**TASK DIRECTIONS**
Find the lines in the records that carry the word "give". Copy each one.

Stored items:
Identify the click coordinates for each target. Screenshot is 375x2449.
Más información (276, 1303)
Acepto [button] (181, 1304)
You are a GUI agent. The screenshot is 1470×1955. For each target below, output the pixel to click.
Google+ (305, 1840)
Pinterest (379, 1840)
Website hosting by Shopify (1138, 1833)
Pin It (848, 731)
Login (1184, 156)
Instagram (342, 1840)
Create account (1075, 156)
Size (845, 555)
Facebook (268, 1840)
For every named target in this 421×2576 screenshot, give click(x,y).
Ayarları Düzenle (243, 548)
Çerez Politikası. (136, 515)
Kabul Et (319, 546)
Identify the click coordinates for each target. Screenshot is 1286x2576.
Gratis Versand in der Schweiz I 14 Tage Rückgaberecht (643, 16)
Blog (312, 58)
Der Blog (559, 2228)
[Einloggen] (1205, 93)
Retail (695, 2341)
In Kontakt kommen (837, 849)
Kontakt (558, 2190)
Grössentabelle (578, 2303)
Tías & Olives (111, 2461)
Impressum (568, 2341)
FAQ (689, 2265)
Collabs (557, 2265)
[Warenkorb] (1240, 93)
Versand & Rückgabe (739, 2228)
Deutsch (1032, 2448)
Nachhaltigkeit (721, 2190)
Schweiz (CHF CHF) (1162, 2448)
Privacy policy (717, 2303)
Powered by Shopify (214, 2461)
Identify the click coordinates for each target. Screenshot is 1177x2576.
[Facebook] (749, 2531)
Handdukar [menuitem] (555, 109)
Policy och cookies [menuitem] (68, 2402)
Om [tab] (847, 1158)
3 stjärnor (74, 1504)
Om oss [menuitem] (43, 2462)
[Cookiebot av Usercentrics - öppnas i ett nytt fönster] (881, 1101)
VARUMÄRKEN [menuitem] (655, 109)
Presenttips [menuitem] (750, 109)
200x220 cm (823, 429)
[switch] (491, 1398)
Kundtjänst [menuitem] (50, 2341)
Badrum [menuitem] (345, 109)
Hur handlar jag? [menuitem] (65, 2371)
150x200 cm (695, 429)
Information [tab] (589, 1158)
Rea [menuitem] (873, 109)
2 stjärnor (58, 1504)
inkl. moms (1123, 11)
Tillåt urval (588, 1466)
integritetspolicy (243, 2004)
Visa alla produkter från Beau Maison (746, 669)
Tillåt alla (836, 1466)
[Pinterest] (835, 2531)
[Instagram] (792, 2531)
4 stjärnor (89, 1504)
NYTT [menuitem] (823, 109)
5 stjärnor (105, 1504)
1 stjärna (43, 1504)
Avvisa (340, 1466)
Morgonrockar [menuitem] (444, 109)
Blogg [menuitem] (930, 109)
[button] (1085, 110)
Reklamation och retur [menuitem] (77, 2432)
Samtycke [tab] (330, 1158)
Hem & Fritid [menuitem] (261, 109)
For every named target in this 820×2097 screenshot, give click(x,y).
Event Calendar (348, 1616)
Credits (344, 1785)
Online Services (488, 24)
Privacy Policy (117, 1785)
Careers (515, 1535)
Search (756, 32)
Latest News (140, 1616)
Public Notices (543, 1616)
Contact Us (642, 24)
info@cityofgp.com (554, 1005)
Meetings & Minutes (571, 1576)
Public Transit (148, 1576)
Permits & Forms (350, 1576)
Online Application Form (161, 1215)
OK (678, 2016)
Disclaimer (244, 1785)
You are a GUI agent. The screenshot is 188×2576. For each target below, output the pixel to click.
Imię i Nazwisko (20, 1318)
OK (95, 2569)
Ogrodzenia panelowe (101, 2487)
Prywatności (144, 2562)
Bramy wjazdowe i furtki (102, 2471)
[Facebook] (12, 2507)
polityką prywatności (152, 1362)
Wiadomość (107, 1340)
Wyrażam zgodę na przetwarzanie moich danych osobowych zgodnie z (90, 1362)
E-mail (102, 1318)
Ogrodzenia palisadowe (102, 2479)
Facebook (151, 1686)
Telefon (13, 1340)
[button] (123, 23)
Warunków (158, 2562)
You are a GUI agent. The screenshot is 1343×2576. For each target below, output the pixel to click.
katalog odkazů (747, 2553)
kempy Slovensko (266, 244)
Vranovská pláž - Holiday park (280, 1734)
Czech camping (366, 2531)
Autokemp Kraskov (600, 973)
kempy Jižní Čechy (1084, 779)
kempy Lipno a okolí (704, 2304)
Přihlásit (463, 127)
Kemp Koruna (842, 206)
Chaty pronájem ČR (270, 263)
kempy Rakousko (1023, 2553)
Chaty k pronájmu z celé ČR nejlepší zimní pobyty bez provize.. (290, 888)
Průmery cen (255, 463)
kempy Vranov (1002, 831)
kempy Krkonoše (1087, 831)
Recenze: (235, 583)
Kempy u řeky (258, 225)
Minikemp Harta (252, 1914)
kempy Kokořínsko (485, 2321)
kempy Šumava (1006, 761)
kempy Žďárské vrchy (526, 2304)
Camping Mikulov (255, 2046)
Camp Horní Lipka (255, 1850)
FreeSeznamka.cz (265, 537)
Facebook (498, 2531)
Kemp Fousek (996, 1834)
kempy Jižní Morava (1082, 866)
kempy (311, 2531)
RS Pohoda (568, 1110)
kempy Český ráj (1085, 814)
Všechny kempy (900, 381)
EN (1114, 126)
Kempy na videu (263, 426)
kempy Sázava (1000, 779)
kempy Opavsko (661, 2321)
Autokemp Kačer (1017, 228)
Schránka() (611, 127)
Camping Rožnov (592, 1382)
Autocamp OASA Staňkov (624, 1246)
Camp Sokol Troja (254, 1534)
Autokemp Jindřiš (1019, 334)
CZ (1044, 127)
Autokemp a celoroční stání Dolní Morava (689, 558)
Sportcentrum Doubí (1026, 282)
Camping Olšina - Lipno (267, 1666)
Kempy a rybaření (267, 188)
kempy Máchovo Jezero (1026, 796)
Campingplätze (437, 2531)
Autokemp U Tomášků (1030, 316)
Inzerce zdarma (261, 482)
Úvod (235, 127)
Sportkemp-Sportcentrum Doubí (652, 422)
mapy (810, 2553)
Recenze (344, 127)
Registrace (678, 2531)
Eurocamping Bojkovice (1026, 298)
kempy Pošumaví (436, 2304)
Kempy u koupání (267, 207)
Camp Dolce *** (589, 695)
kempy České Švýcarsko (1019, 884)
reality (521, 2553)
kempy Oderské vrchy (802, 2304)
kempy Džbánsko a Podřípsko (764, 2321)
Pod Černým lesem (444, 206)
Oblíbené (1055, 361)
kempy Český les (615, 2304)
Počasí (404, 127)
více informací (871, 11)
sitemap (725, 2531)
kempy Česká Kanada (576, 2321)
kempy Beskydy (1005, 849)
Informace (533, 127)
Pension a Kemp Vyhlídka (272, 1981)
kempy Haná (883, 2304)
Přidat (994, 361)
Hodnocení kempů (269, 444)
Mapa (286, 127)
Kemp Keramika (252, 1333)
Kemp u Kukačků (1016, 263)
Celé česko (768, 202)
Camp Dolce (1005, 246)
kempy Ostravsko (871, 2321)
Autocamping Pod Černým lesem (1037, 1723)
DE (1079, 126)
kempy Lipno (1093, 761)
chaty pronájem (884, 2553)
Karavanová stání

**TASK RESULT**
For every named target in this 421×2576 screenshot, give click(x,y).
For every named target in this 820×2097 screenshot, give click(x,y).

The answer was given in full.